Car and smoke-stack pollutants shunned since the 1970s for causing acid rain may be taking some heat out of global warming, but there is uncertainty about their exact effect.
Some aerosol particles that rise from the oceans, industry and transport are thought to deflect sunlight from the Earth's atmosphere but some, such as soot, absorb heat and have a warming effect.
Despite years of work, scientists do not know exactly what the net effect of the particles is and must work within huge margins of error, holding back efforts to make better projections of climate change.
The problem was one of four singled out by the journal Nature as the top areas of climate change uncertainty globally, with three others - regional predictions, rainfall, and palaeoclimate data.

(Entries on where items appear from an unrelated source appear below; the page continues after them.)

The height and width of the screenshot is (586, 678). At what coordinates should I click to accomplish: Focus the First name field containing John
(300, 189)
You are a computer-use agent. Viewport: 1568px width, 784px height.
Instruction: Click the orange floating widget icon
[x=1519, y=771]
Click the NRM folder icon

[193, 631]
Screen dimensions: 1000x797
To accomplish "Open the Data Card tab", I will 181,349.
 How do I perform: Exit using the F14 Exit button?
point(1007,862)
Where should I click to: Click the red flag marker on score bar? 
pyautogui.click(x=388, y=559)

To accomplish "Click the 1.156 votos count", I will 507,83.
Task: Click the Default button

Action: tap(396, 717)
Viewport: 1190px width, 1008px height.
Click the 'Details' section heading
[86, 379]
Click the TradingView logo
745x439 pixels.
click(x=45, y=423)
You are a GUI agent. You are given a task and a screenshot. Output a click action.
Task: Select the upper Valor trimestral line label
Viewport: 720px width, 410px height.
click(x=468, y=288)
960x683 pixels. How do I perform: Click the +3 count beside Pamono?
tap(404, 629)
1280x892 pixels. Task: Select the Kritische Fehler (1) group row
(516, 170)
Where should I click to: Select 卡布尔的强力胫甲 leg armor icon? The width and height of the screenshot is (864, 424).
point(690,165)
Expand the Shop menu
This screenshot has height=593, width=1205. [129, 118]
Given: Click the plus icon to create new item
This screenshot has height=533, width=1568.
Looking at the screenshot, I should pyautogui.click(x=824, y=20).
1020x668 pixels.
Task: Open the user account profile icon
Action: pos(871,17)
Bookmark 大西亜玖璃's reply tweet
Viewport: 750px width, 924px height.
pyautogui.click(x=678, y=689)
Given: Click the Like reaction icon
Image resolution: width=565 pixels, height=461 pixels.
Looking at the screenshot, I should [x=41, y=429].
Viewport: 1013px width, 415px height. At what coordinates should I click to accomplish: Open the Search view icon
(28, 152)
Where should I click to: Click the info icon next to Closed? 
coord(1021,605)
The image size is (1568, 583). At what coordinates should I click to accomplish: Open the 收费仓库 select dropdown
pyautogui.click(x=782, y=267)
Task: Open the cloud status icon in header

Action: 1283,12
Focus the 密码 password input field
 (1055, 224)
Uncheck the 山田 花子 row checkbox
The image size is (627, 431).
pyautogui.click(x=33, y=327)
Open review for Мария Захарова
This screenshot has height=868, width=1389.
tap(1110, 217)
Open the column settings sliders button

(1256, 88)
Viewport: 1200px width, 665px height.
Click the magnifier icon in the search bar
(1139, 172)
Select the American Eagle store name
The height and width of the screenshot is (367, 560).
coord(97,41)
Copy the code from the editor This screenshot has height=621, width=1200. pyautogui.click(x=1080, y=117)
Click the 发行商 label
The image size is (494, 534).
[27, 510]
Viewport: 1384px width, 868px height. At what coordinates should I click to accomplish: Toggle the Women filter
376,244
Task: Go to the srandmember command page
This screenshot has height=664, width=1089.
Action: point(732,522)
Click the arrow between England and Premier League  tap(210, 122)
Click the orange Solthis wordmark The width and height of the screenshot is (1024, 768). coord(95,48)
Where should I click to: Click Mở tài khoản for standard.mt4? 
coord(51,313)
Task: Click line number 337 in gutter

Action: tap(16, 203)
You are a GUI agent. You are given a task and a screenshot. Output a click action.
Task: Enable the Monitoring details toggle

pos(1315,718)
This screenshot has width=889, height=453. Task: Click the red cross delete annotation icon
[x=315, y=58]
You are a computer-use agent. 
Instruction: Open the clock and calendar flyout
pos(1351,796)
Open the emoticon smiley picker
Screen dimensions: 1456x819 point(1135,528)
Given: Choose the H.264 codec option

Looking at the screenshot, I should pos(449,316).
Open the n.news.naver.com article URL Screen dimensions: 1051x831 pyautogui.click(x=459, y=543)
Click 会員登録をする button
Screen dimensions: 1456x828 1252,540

Dr Mike Harvey, a principal ocean and atmospheric emissions scientist at Niwa, said aerosol particles were thought to have a cooling effect on the Earth "but there is quite a big error bar around the effects".
Scientists needed a better picture of what aerosols were being produced and how the quantities were changing, he said.
If efforts to curb greenhouse gas emissions fail, answers about the exact role of aerosols may determine whether some of the seemingly far-out suggestions for staving off global warming could work.
Scientists have suggested pumping sea water into the atmosphere from ships to reflect sunlight off the sea salt particles, while others suggest sending aircraft to drop sulphuric acid into the stratosphere, where it would form cooling sulphate aerosols.
Dr Harvey said there were worries that the latter could harm the ozone layer and undo efforts to heal the Antarctic ozone hole.
There were also questions about how well aerosols - which can be flushed out of the atmosphere by rain in a month or less - could fight long-lived warming effects from carbon dioxide.
"The CO2 we are putting into the atmosphere now, some of that could still be around in millennia ... whereas the aerosols are quite shortlived," said Dr Harvey.
He said including the role of sulphates in computer models used to project climate changes had already greatly improved them and the models should get better as further advances were made.
Scientists at Niwa's Lauder base in Otago are working as part of an international network to detect what aerosols are in the atmosphere by shooting laser-light about 100km up.
Sulphate aerosols - which have a cooling effect - are emitted by heavy industry and shipping and trucking fuel among other things but around New Zealand they mostly come from plankton living in the ocean.
Dr Harvey and a team of New Zealand and international scientists hope to take a trip to test the air and waters near Chatham Rise, east of New Zealand, on the research vessel Tangaroa in 2012.
That could help understanding of how the ocean is contributing to atmospheric aerosols.
Sulphate emissions from people dropped sharply in Europe and the United States after clean air acts were brought in to fight acid rain in the 1970s.
But Dr Harvey said sulphate emissions from China and other developing economies were on the rise.